Europe’s Central Bank says it will take ‘remedial action’ on pathway deviations as staff pension fund almost entirely ditches fossil fuels
In brief
- ECB expands scope of assets under review to €4.5 trillion
- ‘Remedial actions’ may be taken if climate goals are missed
The European Central Bank (ECB) on Tuesday, June 25th, said it would introduce greenhouse gas emissions reduction targets for its corporate bond portfolio and may even sell some assets if it fails to meet its goals.
In its second set of climate-related financial disclosures, which cover the central bank’s monetary portfolios, as well as the staff pension fund and its own funds portfolios. The ECB said its governing council had agreed in May to set interim emissions reduction targets for corporate bond portfolios held in the Asset Purchase and Pandemic Emergency Purchase Programme.
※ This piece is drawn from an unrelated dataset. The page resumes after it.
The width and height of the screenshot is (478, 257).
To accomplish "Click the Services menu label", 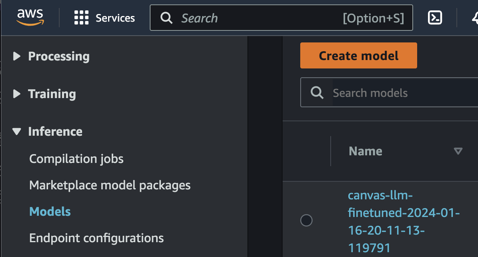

The ECB holds about 350 billion euros ($376 billion) in corporate debt, which it purchased as part of a stimulus scheme over the past decade. In recent years, it has been pushing companies in this portfolio to adopt greener policies. However, the slowing and imminent halt of reinvestments in its (nearly defunct) Asset Purchase Programme (APP) and Pandemic Emergency Purchase Programme (PEPP) has forced the bank to find a new route to encourage corporate participation.
“Interim emission reduction targets will be set for the corporate portfolios in the APP and PEPP,” the ECB said, adding that EU regulations will be used as guidance in setting goals.
“If deviations from the desired trajectory are identified, remedial actions will be assessed, within our mandate, on a case-by-case basis,” the ECB added, though it did not discuss what these actions could entail.
The ECB’s plan was approved by policymakers, though no timeframe has been set, and a fresh decision will be needed before it takes effect.
The bank added that the climate footprint of its portfolio is largely outside of its control, and it instead depended on market conditions, individual firms’ performance, and bond issuance patterns.
“To reduce the carbon footprint of our portfolio, in particular for public sector assets, we depend on issuers delivering on commitments to lower their associated emissions,” said ECB President Christine Lagarde. “Ultimately, action needs to be taken at issuer level for the economy to decarbonise. This is what matters most to put the world on track towards net zero carbon emissions.”
According to the ECB’s disclosures, there has been a notable decrease in the emissions of its new purchases since the introduction of its climate-conscious tilt in 2022. The tonnes of CO2 per millions of Euro of revenue fell by more than 35% between 2021 and 2023, it said.
Approximately one-fifth of the reduction in 2022 and 2023 was due to efforts to tilt reinvestments towards greener issuers. Over time, the tilting initiative is likely to increase its contributions to portfolio decarbonisation, with the bank noting that the emissions intensity of its purchases in 2023 fell 70% compared to the year prior to the framework.
The bank said that issuer decarbonisation was the main force behind the decrease in its portfolio emissions, though it noted that the use of intensity metrics could have skewed the number due to rising inflation. There was no widely-used methodology to adjust for this, the bank said, adding that it will collaborate with standard setters to create better metrics for accurately capturing issuer decarbonisation.